• _Document_:
'Meet' Jerry Apps "On the Midway" for a taste of county fair history

Colleen Kottke
Wisconsin State Farmer
Three 4-H members display their cows at the Iron County Fair in 1935.

When Jerry Apps called back in 2019 asking if I'd be interested in contributing to his upcoming book about fairs across Wisconsin, I couldn't wait to put pen to paper.

While I was a late-bloomer as far as my membership in 4-H goes, I did have a good mentor in my future mother-in-law who after 60 plus years still serves as our 4-H club's general leader.

For nearly 36 years, I served as a project leader in the 4-H club, helping members in everything to art and photography to dairy and sheep. As Jerry's new book Meet Me On the Midway: A History of Wisconsin Fairs can attest, 4-H members and the cast of volunteers played a critical part in county fairs all across Wisconsin.

From the beginning

From cream puffs to blue ribbons, celebrated rural historian  Apps explores the history of county and state fairs in Wisconsin. From their earliest incarnations as livestock exhibitions to today’s multitude of exhibits and demonstrations, grandstand entertainment, games and rides, and competitions of all sorts, Apps draws on extensive research and his personal experience as a 4-H leader, county extension agent, fair judge, and lifelong fairgoer to take readers back through 178 years of Wisconsin fair history.

Like many fairgoers or participants, many followed in the footsteps of their parents and siblings. Apps recalls his father's adventures of herding his show cows to the fair, walking every step of the 8-mile journey. The elder Apps summed up his experience rural fair experiences as some of the "best days of his life".

From cream puffs to blue ribbons, celebrated rural historian Jerry Apps explores the history of county and state fairs in Wisconsin.

Beginning with Waukesha County who held the state's first county fair in 1842, Apps traces the history and origins of county fairs across the state. He tells of some fairs that struggled to survive during the Depression years, and of community leaders who kept the events afloat financially until better times came along.

A common thread throughout the years which contributed to the success of the fair is the dedicated army of volunteers made up of 4-H and FFA leaders, project superintendents, community groups, fair board members, Extension agents, parents, local businesses and more. 

In this 228 book, Apps covers everything from horse-pulling and calf-showing contests to flower arrangement judging to the roar of gasoline engines powering the midway rides. The Waushara County native evokes the sights and sounds of fairs through the ages while digging in to the political and social forces that shaped the fair into an icon of our rural heritage.

Throughout his book, Apps weaves in the voices of fairgoers who share their insights on everything from rigged carnival games to runaway steers on the Midway, the jitters of entering the showring to budding the relationships that changed lives.

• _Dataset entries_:
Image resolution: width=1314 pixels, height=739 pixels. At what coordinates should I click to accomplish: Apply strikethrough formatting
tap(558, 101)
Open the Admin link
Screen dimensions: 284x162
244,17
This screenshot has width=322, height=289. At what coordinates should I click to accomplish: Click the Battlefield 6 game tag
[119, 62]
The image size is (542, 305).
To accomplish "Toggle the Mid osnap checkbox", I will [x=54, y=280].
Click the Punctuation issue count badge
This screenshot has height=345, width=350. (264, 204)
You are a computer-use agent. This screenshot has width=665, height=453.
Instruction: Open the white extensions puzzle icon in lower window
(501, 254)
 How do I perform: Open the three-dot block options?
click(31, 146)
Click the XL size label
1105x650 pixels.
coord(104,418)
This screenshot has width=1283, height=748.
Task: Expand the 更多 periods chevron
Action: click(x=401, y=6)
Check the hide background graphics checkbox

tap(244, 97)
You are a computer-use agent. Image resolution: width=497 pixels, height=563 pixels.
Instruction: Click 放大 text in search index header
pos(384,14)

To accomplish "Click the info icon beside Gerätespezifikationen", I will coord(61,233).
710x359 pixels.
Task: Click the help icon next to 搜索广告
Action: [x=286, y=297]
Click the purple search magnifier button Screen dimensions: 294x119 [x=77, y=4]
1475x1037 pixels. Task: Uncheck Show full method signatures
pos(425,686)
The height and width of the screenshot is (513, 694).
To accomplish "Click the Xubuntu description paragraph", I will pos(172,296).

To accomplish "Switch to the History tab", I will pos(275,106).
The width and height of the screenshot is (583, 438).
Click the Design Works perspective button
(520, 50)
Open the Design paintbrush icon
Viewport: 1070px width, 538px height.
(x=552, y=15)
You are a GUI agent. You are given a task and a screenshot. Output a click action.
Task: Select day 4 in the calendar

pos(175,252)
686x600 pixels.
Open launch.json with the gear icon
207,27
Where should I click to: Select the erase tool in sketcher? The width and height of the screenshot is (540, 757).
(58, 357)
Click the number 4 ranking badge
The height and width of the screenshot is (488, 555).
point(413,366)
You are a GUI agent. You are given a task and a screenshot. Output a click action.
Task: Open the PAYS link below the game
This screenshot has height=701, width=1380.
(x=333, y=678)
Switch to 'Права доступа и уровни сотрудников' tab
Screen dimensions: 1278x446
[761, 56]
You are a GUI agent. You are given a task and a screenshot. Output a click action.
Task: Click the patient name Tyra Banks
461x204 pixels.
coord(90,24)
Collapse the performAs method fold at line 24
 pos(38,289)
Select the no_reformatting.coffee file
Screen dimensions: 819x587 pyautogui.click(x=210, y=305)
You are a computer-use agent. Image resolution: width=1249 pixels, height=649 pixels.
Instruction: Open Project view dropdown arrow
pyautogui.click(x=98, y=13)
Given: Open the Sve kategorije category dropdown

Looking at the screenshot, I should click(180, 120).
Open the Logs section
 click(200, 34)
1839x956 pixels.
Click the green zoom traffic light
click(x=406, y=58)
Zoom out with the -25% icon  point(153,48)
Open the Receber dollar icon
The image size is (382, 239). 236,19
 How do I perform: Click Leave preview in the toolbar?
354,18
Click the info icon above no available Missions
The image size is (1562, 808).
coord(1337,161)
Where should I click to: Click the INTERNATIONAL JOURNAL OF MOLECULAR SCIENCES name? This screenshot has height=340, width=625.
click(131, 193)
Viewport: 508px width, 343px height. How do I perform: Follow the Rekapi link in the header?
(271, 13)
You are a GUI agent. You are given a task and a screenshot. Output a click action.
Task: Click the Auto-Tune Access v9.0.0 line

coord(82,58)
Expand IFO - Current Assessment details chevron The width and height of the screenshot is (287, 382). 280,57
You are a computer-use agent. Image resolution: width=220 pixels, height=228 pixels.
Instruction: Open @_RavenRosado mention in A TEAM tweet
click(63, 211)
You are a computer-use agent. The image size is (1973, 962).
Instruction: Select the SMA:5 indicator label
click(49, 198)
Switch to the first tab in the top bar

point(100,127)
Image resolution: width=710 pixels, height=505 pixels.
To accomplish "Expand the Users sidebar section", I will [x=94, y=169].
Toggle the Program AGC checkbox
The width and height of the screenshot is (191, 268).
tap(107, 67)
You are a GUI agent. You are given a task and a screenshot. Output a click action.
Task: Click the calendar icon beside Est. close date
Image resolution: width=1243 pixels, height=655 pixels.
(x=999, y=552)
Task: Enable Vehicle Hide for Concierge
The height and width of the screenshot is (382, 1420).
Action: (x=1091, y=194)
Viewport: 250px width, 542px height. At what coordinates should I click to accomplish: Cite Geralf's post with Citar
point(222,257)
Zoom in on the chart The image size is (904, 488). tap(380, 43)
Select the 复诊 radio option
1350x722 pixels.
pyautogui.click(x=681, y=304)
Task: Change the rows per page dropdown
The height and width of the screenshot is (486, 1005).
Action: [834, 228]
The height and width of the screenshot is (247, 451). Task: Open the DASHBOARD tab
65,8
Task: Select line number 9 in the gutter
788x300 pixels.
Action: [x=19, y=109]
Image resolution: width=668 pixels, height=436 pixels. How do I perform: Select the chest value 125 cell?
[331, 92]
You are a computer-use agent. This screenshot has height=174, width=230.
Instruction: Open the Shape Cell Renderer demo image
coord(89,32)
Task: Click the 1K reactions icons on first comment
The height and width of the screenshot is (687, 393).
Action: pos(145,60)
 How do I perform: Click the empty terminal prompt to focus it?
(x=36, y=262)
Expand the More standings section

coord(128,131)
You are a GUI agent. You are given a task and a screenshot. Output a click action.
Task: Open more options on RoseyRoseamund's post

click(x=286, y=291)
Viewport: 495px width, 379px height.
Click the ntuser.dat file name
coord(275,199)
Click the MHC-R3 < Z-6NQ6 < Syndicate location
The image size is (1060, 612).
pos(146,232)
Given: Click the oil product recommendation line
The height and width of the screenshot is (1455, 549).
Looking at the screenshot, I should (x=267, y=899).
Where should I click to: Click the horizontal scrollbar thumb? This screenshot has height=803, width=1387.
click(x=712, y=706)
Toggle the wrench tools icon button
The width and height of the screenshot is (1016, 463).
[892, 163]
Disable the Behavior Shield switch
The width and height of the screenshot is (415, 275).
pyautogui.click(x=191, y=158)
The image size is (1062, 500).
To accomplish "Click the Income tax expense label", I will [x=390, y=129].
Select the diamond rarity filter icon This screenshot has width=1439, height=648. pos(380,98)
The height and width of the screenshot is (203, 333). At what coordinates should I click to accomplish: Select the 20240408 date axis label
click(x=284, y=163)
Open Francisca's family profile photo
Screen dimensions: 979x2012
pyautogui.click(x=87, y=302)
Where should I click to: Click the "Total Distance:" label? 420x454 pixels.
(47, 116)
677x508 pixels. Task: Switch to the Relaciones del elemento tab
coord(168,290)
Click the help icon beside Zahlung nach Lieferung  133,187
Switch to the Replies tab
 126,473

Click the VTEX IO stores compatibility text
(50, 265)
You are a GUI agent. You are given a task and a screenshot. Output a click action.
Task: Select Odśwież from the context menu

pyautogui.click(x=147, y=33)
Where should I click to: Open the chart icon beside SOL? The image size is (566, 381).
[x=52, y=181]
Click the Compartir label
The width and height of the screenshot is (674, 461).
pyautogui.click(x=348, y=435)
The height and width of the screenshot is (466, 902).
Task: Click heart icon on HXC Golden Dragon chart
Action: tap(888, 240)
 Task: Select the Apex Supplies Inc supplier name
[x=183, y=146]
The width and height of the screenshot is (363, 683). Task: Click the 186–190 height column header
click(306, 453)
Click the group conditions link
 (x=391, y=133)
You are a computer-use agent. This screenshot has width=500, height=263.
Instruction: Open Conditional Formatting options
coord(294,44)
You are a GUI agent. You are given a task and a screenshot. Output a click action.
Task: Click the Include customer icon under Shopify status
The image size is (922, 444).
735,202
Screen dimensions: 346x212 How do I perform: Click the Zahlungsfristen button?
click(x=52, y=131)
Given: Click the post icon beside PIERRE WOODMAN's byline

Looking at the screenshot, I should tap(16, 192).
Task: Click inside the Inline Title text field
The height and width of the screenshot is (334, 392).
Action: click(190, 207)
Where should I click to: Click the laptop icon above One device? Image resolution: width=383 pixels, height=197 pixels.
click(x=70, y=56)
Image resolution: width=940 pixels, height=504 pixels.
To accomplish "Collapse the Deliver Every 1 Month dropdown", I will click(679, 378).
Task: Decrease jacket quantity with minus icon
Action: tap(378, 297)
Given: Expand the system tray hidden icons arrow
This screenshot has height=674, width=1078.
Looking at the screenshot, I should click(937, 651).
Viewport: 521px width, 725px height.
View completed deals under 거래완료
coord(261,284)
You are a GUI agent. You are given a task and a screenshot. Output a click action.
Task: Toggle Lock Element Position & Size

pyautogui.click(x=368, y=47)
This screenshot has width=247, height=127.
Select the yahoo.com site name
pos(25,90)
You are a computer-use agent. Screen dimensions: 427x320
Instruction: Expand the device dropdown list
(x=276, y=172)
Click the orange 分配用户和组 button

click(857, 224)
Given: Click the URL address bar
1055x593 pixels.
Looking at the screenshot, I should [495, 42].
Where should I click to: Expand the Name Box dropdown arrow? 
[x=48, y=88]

• _Given problem 1_:
Answer these questions using the article about the history of Wisconsin fairs:
(a) Which county held the state's first county fair, and in what year?
(b) How many miles did Apps's father walk when herding his show cows to the fair?
(c) How many years of Wisconsin fair history does the book take readers through?
• _Given problem 2_:
Reproduce the part of the article about the history of Wisconsin fairs between "A common thread" and "our rural heritage.", inclusive.

• _Full output 1_:
(a) Waukesha County, in 1842.
(b) 8 miles.
(c) 178 years.

• _Full output 2_:
A common thread throughout the years which contributed to the success of the fair is the dedicated army of volunteers made up of 4-H and FFA leaders, project superintendents, community groups, fair board members, Extension agents, parents, local businesses and more. 

In this 228 book, Apps covers everything from horse-pulling and calf-showing contests to flower arrangement judging to the roar of gasoline engines powering the midway rides. The Waushara County native evokes the sights and sounds of fairs through the ages while digging in to the political and social forces that shaped the fair into an icon of our rural heritage.